By becoming a worker, and agreeing to another's bidding for a certain amount of money are, or are you not selling yourself into voluntary slavery? If your time is worth the money, then why is the money wanted more than the time? Time is the only possession of substance. Time is the only thing of value. Time and love are the only currency accepted.

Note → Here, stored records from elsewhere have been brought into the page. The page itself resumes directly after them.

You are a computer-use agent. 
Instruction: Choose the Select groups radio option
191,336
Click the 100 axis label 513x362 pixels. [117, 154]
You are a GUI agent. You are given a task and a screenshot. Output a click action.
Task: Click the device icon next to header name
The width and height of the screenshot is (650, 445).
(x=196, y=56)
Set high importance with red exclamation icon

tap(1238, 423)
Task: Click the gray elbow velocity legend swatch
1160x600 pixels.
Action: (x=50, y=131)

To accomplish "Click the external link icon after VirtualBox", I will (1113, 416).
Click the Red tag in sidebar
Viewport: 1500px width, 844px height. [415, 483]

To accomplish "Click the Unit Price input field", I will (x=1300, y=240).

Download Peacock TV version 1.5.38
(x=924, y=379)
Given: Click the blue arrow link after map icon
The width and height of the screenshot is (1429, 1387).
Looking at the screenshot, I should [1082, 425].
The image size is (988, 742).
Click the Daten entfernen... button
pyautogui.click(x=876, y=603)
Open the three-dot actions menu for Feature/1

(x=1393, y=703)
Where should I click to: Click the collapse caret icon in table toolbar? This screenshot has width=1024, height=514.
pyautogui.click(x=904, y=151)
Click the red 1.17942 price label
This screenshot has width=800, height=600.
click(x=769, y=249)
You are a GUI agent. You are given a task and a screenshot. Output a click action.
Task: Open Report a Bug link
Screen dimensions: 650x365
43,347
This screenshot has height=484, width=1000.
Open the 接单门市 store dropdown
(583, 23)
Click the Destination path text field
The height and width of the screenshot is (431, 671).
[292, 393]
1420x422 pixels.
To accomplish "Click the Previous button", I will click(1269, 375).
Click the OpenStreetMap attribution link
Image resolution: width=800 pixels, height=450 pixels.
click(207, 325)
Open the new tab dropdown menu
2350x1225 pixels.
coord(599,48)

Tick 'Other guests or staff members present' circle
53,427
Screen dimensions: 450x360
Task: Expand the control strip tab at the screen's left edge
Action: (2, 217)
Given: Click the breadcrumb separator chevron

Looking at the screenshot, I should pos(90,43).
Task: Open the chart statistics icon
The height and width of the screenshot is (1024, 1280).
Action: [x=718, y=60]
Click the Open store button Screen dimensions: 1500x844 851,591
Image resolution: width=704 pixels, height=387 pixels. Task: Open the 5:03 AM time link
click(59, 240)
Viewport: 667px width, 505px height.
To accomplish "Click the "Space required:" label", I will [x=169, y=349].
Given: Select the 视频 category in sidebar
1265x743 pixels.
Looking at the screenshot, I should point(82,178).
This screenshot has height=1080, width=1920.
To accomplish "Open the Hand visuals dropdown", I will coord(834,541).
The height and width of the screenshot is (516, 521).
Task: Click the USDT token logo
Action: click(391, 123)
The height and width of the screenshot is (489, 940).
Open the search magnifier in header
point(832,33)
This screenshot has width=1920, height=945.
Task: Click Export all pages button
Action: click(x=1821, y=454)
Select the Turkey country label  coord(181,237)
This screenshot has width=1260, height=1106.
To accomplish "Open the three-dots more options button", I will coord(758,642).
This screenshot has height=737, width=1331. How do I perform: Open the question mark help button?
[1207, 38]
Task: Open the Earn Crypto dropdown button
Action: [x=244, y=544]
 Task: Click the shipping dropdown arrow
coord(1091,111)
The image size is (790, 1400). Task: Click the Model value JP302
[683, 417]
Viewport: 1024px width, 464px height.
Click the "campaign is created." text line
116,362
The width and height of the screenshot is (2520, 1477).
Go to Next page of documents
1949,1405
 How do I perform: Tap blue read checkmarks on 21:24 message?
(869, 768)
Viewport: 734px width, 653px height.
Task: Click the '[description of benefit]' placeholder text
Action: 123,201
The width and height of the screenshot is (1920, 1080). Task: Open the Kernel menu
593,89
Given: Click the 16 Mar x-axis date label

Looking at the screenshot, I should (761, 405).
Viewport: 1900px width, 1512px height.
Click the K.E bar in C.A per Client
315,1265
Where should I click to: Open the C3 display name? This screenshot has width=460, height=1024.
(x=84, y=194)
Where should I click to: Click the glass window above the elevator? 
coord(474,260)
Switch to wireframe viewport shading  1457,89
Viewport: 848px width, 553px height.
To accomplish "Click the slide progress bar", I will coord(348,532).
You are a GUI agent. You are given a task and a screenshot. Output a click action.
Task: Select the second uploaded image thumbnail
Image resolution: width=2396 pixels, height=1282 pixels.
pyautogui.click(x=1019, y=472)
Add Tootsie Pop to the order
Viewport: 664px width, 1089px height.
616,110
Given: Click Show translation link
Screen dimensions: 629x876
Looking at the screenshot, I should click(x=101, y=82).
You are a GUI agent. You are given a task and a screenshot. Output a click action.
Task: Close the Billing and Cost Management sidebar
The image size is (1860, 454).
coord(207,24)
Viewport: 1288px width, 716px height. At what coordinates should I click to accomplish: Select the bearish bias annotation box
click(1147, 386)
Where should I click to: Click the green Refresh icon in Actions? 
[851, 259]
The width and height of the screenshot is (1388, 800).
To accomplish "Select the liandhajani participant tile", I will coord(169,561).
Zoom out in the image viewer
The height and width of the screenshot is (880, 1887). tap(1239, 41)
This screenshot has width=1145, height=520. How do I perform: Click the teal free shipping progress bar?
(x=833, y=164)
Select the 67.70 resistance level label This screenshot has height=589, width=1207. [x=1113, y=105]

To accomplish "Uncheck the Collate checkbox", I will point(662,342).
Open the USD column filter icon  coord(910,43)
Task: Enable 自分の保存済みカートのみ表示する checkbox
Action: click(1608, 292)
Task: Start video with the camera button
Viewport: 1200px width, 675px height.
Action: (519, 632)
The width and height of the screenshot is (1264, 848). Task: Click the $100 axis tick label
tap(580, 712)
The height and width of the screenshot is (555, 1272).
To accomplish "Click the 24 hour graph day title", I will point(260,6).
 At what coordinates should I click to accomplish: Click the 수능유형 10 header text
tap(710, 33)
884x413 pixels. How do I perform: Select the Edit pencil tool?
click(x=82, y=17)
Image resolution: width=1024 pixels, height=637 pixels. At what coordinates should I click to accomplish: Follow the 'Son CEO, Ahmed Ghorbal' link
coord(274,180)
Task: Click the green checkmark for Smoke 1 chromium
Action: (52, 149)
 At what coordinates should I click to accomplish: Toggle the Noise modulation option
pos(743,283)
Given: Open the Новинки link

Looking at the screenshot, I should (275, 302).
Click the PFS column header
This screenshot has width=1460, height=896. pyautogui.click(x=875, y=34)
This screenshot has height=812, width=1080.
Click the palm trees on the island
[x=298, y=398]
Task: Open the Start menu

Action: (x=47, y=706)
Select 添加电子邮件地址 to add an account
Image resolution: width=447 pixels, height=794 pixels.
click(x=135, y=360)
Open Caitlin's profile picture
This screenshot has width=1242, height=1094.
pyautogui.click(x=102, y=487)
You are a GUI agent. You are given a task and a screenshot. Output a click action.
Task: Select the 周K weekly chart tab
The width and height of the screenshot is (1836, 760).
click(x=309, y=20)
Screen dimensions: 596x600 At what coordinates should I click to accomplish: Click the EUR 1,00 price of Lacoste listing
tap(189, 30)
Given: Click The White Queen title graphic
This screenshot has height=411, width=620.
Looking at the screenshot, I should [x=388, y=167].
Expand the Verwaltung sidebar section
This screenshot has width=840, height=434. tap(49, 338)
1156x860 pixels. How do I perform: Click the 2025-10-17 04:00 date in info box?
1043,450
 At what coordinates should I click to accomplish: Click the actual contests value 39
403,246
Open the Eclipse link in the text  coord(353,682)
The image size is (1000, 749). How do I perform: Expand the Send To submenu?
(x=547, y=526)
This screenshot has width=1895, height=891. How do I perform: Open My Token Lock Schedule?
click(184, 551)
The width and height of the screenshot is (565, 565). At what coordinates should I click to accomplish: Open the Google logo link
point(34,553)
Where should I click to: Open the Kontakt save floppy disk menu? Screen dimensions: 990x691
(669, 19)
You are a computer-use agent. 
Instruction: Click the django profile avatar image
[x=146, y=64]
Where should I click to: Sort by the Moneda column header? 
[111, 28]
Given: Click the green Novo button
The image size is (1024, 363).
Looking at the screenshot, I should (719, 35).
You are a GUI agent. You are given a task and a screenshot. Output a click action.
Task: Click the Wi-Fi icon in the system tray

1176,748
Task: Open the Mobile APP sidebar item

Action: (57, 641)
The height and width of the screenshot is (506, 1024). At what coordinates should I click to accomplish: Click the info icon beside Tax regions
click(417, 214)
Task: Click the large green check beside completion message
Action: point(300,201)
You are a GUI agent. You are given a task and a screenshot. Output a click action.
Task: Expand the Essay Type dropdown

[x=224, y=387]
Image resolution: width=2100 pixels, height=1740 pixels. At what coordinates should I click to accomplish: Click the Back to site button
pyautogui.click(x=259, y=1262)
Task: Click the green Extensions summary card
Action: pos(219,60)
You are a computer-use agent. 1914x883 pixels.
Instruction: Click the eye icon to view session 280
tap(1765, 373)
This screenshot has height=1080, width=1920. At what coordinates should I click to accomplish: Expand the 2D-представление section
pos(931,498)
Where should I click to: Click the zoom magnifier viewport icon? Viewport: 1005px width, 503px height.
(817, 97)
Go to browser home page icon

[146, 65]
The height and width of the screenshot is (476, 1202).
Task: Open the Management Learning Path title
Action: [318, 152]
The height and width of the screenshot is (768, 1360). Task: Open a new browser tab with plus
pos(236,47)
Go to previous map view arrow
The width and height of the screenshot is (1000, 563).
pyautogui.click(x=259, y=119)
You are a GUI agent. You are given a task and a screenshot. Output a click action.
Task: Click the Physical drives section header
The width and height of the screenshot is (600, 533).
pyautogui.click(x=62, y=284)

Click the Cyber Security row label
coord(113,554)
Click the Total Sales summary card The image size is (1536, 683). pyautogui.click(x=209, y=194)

That's what my poem is all about, because if that is true then we are no more advanced than we were with slaves. The blue collar worker may be voluntarily working and enjoying his time when he is not working, but he has no choice but to continue, because society doesn't allow him anything better. I'm not exactly an anarchist, but I don't think it's right to have no choice but to give in. I'd probably be some kind of anarchist or communist if I didn't think that leaving one evil would only spawn another. I just want to get away.
-- La Playa

The other bands on the tour are also definitely worth checking out. Chimaira from the Cleveland area is a tremendously gloomy, dark band with the message of life's tragedy pressed into every word. Song titles "This Present Darkness" and "Painting the White to Grey" give a good idea of their material. Great merchandise. CD out in October on Roadrunner, upcoming tour with Nonpoint, Darwin's Waiting Room, and Reveille at the end of August. 40 below summer from NJ/NY has a charismatic singer, Max Illidge, who is a very down-to-earth artist doing some interesting things with his voice - brings it right to the edge, almost screaming but actually more like a stressed out mechanized cry a la Sisters of Mercy. He does a great job of capturing the pressure and downside of life in the NJ/NY metro area. Currently their bassist is Steve Schalk of VBS, who is filling in - I might add incredibly naturally - while regular bassist Hector Graziani recovers from surgery after injuring his knee during a recent performance. On the trivia front, Max was the little kid in the Talking Heads' video of "Burning Down the House." Their CD was produced by the same GGGarth who did Boy Hits Car, and is in stores September 11. Ill Nino also from NJ/NY boast an all-Latino lineup but actually I think you could close your eyes and listen to them and not really need to know that. I mean, how important is Latino identity going to be as a marketing tool, when you already have a band as musically adept as Ill Nino? Personally, I don't hear the Latin vibe at all in Ill Nino like I do in Puya. The chorus in "God Save Us" is almost as pretty as anything Depeche Mode ever did: "This is hard to believe/ I am not what you see/ All the pressure is breaking down on me/ I will take what is mine/ and wont waste any time/ Dont believe in what you want for me." I guess the question boils down to how important is it for Latino artists to identify with their heritage..by extension, is a female author a woman who writes or a writer who is a woman? African-American or American-African? CD out this Tuesday July 31.